Task goal: Exact copies of the records below are required.

···

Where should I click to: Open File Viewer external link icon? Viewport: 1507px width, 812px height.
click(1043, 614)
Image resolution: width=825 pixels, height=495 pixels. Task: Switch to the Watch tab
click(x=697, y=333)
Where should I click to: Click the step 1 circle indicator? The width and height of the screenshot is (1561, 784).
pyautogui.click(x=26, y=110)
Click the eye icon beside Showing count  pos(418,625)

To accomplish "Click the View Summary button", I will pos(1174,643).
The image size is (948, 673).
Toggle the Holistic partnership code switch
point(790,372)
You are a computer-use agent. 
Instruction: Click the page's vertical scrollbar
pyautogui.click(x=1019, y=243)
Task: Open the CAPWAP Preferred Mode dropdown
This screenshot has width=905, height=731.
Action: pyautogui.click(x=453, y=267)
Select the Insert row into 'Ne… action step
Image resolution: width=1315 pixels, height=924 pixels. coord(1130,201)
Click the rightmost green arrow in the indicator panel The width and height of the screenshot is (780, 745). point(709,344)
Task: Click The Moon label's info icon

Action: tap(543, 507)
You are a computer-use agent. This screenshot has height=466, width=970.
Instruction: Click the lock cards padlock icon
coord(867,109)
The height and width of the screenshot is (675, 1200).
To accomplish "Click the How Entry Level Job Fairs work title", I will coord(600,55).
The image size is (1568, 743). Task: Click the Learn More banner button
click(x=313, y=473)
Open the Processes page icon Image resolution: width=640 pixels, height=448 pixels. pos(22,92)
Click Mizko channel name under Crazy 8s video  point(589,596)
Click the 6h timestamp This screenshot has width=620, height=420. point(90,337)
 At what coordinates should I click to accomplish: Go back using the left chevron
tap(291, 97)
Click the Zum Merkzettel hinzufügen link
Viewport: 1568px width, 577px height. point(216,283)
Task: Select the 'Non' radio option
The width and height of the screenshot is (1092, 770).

···

Your response:
Where should I click to: Open File Viewer external link icon? Viewport: 1507px width, 812px height.
click(1043, 614)
Image resolution: width=825 pixels, height=495 pixels. Task: Switch to the Watch tab
click(x=697, y=333)
Where should I click to: Click the step 1 circle indicator? The width and height of the screenshot is (1561, 784).
pyautogui.click(x=26, y=110)
Click the eye icon beside Showing count  pos(418,625)

To accomplish "Click the View Summary button", I will pos(1174,643).
The image size is (948, 673).
Toggle the Holistic partnership code switch
point(790,372)
You are a computer-use agent. 
Instruction: Click the page's vertical scrollbar
pyautogui.click(x=1019, y=243)
Task: Open the CAPWAP Preferred Mode dropdown
This screenshot has width=905, height=731.
Action: pyautogui.click(x=453, y=267)
Select the Insert row into 'Ne… action step
Image resolution: width=1315 pixels, height=924 pixels. coord(1130,201)
Click the rightmost green arrow in the indicator panel The width and height of the screenshot is (780, 745). point(709,344)
Task: Click The Moon label's info icon

Action: tap(543, 507)
You are a computer-use agent. This screenshot has height=466, width=970.
Instruction: Click the lock cards padlock icon
coord(867,109)
The height and width of the screenshot is (675, 1200).
To accomplish "Click the How Entry Level Job Fairs work title", I will coord(600,55).
The image size is (1568, 743). Task: Click the Learn More banner button
click(x=313, y=473)
Open the Processes page icon Image resolution: width=640 pixels, height=448 pixels. pos(22,92)
Click Mizko channel name under Crazy 8s video  point(589,596)
Click the 6h timestamp This screenshot has width=620, height=420. point(90,337)
 At what coordinates should I click to accomplish: Go back using the left chevron
tap(291, 97)
Click the Zum Merkzettel hinzufügen link
Viewport: 1568px width, 577px height. point(216,283)
Task: Select the 'Non' radio option
The width and height of the screenshot is (1092, 770).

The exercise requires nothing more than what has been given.